Dans une semaine, je serai de nouveau à Moscou pour deux concerts dans les clubs que j'aime. Le Pilote Chinois, en particulier. J'y étais au tout début de mes étonnements moscovites. Il m'a donné envie d'en savoir plus sur la fraîcheur candide arrosée de bière et de vodka que j'y trouvais et dont j'ai parlé dans mes "Chants du Monde" :

Le Pilote chinois, c’est une idée de Liocha et de sa mère Irina, un couple étonnant qui fait l’âme de ce rendez-vous d’une certaine bohème éclairée, pas tout à fait intellectuelle, plutôt artiste, où j’ai fait toute sorte de rencontres et qui est ma cour des grands et petits miracles.   [...]

Vers 21 heures, au Kitaïskiy Letchik (le Pilote Chinois), Irina, la maman de Liocha, est assise à « sa » table près de l’entrée, un tas de cahiers et de livres ouverts devant elle. De temps en temps, elle se lève pour essayer de construire une phrase en français pour un exercice sur son dernier séjour à Paris.
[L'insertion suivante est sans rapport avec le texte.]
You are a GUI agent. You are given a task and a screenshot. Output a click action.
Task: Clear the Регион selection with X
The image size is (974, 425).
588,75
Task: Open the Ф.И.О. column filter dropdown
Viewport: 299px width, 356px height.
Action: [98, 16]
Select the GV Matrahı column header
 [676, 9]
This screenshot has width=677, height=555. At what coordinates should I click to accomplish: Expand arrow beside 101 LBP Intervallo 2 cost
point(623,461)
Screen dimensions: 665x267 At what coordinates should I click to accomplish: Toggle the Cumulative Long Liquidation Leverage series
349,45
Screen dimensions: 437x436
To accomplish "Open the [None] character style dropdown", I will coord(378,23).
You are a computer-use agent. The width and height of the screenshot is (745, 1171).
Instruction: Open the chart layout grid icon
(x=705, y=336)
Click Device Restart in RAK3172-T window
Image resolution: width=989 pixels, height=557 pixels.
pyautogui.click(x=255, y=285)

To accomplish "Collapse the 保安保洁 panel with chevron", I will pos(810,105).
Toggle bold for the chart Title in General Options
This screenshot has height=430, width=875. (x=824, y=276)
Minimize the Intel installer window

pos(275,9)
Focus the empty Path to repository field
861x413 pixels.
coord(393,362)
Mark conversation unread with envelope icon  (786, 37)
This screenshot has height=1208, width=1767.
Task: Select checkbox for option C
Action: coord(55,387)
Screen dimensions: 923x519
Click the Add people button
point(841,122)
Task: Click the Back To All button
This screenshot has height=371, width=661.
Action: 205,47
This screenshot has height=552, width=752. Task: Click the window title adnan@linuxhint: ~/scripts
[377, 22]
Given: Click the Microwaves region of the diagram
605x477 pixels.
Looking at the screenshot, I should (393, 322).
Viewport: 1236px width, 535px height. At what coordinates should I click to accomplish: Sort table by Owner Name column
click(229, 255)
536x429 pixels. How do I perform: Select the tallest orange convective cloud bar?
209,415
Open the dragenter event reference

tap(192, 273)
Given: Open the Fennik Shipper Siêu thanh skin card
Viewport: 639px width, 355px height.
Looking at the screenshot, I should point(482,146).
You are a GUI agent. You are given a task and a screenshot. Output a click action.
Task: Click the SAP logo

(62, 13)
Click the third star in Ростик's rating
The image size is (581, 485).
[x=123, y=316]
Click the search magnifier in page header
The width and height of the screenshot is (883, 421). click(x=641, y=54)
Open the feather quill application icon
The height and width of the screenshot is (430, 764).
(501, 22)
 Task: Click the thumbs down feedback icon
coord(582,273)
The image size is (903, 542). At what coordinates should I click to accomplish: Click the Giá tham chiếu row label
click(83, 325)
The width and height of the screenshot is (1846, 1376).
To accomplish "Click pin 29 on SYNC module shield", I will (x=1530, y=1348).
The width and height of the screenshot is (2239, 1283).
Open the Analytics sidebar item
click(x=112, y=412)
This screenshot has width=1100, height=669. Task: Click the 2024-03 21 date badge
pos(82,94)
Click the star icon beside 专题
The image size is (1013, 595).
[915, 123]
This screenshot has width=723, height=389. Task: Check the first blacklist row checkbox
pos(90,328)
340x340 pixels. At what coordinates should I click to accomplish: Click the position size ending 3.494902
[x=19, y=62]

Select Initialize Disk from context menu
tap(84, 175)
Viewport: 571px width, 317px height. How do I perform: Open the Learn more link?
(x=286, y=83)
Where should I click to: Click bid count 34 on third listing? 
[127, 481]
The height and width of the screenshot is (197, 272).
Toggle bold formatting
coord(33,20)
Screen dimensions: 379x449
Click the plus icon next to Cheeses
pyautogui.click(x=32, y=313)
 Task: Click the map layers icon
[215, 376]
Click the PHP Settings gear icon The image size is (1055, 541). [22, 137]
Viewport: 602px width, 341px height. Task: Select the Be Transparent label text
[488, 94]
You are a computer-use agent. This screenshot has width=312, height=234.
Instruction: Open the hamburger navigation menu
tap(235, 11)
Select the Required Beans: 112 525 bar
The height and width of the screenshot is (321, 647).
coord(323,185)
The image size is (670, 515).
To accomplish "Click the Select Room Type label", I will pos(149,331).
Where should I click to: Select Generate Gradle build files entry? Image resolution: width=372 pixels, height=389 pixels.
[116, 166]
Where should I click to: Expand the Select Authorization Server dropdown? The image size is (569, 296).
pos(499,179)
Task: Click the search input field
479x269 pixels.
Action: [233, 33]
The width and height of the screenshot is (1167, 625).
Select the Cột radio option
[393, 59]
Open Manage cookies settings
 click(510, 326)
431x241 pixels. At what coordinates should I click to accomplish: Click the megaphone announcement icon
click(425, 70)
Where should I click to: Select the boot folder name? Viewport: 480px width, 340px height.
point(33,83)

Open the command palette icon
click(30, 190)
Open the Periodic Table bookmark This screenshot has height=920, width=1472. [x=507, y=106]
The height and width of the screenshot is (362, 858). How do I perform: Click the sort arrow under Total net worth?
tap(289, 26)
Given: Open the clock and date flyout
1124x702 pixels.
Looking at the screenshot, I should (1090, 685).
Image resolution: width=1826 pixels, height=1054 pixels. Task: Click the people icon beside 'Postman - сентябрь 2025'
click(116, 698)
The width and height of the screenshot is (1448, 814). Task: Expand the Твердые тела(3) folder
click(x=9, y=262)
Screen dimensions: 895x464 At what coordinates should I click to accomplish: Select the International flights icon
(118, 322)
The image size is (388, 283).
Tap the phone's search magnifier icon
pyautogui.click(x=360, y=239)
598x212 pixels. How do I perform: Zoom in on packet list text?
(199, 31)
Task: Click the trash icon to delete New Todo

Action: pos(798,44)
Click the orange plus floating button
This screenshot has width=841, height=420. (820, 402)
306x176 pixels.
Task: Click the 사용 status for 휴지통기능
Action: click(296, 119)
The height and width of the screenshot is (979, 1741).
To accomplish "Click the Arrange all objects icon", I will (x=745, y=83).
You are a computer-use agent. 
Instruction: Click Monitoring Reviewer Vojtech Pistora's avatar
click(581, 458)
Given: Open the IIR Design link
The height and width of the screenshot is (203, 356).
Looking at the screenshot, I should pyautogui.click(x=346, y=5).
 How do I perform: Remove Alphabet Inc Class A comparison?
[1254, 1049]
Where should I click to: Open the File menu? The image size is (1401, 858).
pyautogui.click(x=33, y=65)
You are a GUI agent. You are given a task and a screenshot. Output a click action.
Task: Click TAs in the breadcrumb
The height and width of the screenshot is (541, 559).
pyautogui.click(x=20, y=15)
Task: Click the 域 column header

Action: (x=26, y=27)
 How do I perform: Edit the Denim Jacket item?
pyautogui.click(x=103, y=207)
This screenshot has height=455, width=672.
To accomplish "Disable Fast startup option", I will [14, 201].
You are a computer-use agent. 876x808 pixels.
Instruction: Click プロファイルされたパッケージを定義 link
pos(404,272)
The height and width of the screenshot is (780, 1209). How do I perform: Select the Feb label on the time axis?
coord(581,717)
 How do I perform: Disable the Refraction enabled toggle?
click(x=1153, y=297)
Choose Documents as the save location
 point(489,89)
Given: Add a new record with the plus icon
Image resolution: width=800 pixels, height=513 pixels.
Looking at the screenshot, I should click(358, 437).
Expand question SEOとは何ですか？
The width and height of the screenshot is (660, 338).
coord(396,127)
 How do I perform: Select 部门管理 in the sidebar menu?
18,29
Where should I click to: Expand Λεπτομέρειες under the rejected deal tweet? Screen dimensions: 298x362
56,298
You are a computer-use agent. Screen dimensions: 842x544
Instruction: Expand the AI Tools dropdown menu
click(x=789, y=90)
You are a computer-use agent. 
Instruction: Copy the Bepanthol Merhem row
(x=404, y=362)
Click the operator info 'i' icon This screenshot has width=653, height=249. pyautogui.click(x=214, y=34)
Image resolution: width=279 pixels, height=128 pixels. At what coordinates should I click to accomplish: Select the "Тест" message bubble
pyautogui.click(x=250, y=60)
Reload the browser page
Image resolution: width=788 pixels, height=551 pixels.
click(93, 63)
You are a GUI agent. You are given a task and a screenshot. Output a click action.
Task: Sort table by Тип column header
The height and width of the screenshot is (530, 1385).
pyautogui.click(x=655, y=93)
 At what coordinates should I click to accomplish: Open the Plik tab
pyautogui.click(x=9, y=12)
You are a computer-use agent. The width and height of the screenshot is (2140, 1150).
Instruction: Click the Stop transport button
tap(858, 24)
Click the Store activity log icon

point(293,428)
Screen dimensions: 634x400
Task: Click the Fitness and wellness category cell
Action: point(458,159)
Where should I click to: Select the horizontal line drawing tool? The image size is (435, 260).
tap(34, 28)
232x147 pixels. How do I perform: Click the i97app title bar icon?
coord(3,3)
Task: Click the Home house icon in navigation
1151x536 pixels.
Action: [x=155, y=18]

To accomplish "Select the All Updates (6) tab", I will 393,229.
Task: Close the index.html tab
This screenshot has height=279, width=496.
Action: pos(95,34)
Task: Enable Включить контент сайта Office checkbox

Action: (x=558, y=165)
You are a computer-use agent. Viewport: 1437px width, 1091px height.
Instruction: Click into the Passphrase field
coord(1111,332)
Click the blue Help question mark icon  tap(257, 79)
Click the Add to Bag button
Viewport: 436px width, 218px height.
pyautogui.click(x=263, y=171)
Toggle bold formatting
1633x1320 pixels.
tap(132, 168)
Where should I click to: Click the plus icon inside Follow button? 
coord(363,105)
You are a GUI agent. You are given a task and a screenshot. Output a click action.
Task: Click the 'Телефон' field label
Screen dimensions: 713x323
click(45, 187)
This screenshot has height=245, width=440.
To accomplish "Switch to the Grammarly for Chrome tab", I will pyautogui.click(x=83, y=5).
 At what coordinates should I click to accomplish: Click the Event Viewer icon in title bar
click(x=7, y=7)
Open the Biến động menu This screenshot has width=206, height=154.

Liocha arrive plus tard. On parle de l’Espagne. Il y est allé l’année dernière pendant la période où on était un peu fâchés (pour rien, des gamineries). Toute l’Andalousie jusqu’à Cadix. Je l’aime beaucoup, Liocha, j’aime son énergie, son cerveau toujours actif et bouillant d’envies qui, parfois, rencontrent les miennes.

Ça s’est produit deux fois.

La première, dans une Foire du disque pour laquelle Piotr Pasternak, petit fils de l’auteur du Docteur Jivago et décorateur du Letchik, avait construit un stand bien extravagant. L’espace était offert par les organisateurs, et Bernard, conseiller culturel, m’en avait parlé pour que, contre l’avis de tous, en trois jours et avec deux mille dollars, on puisse en occuper les dix mètres carrés. Liocha a donc imaginé une machinerie où les visiteurs, accompagnés par un accordéoniste, chantaient ce qu’ils voulaient dans un micro puis pédalaient sur un vieux vélo pendant qu’on gravait en direct, derrière un paravent, le disque de leurs exploits vocaux. C’était le stand le plus attrayant et il faisait foule autour d’un acteur bonimenteur.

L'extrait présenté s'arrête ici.